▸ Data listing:
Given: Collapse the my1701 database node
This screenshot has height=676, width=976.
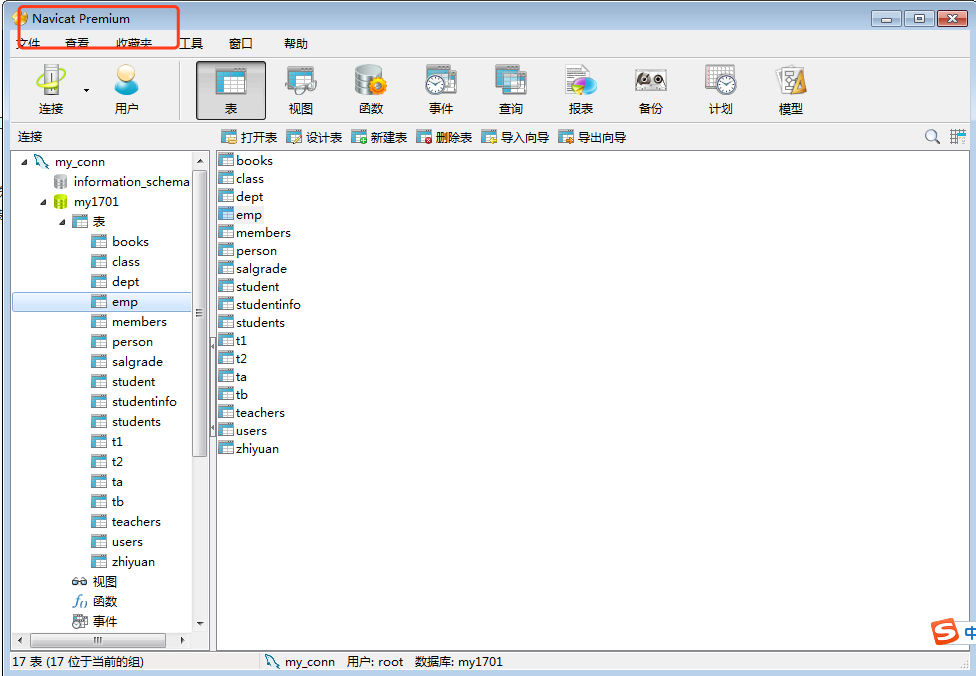Looking at the screenshot, I should pyautogui.click(x=44, y=202).
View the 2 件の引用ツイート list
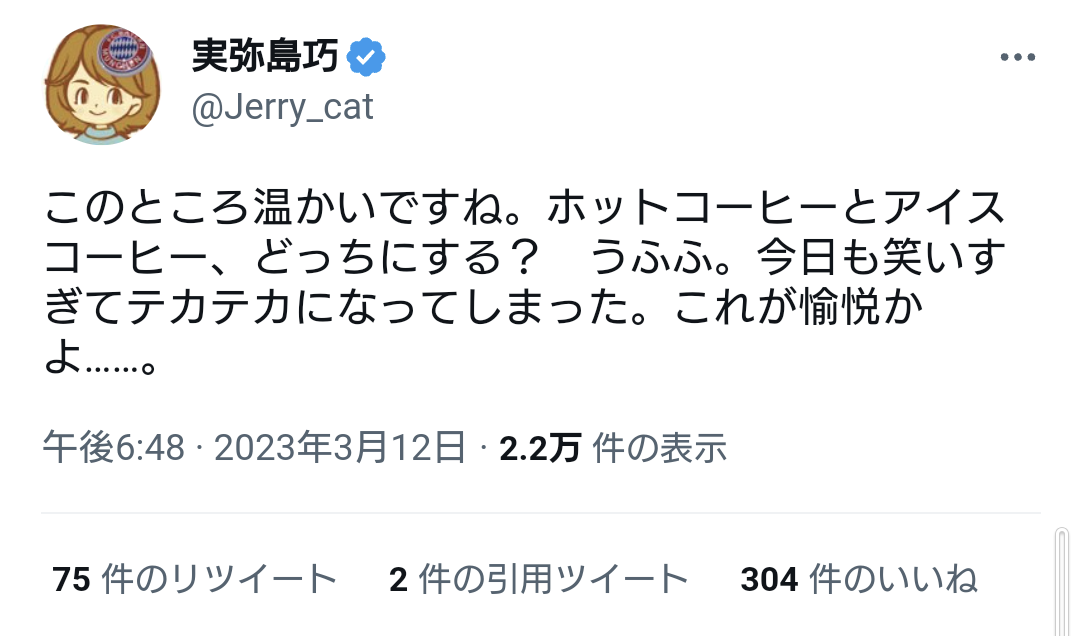The image size is (1080, 636). point(539,579)
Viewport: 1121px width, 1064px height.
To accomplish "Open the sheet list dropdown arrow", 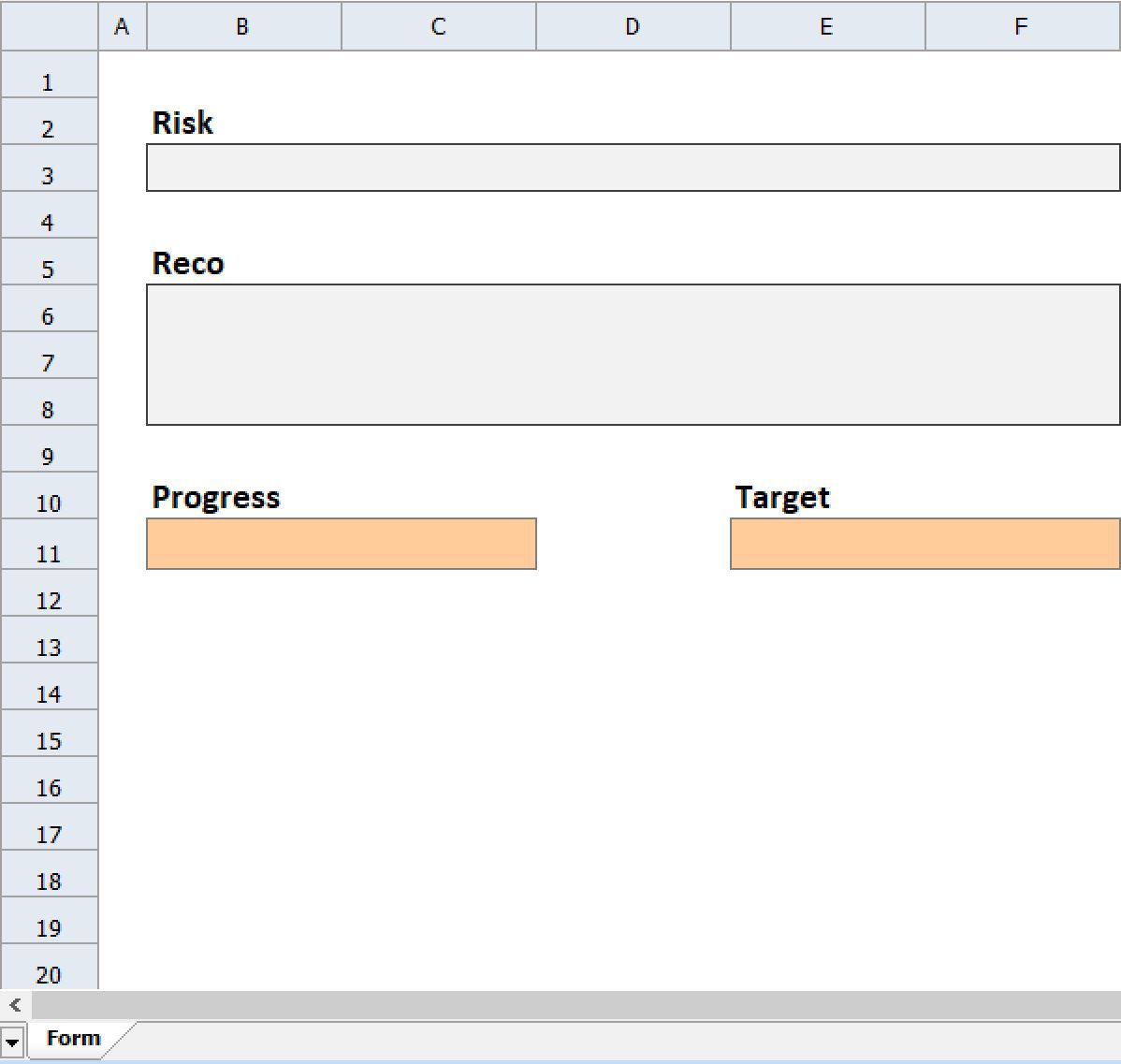I will coord(12,1042).
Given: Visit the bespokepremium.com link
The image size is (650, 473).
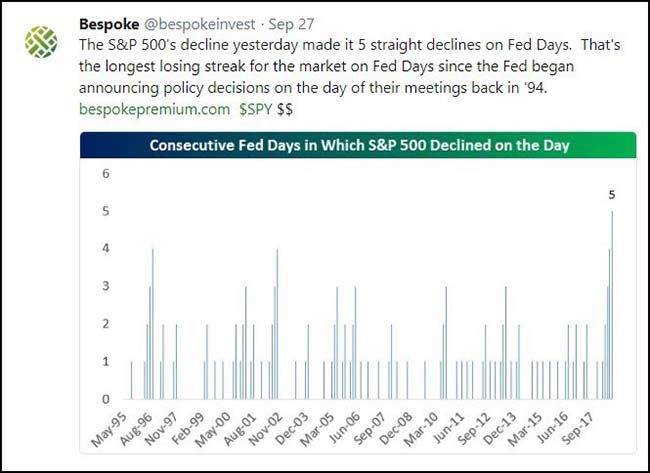Looking at the screenshot, I should click(151, 109).
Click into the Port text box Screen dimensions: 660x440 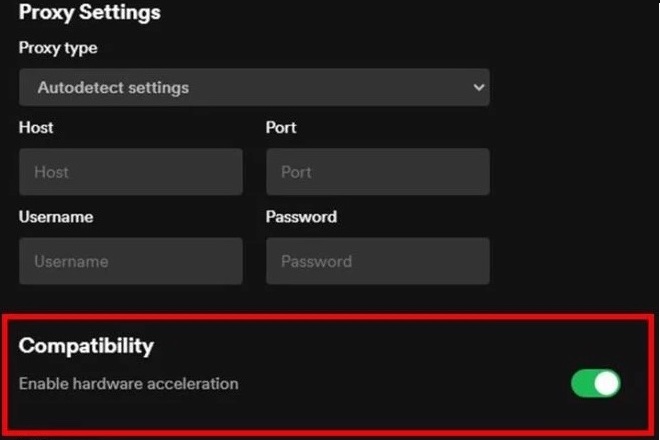pos(377,172)
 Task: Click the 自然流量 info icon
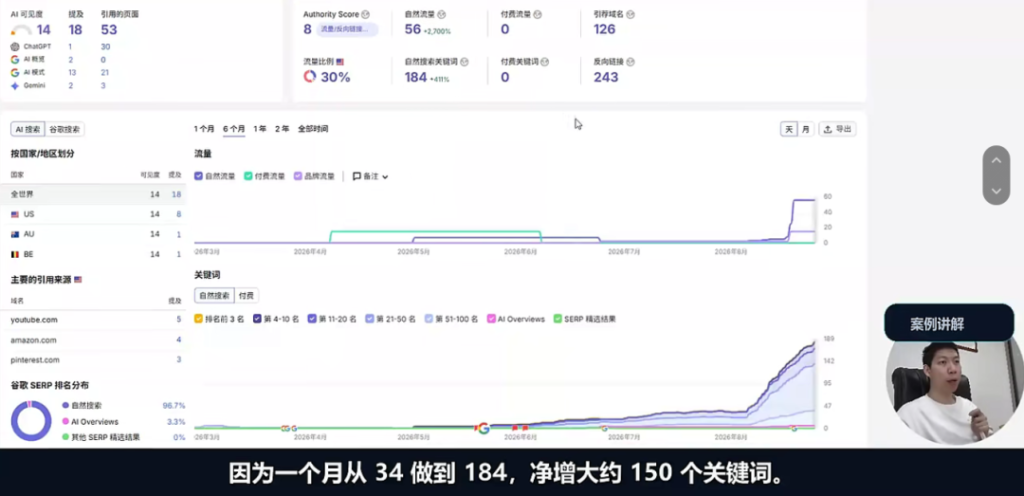[442, 14]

▸ What is required: Please list each line in the records above that contains the string "height", copying every such line in full. Treat uppercase and lowercase as different.

▸ Exercise solution:
This screenshot has height=676, width=976.
Viewport: 1121px width, 1064px height.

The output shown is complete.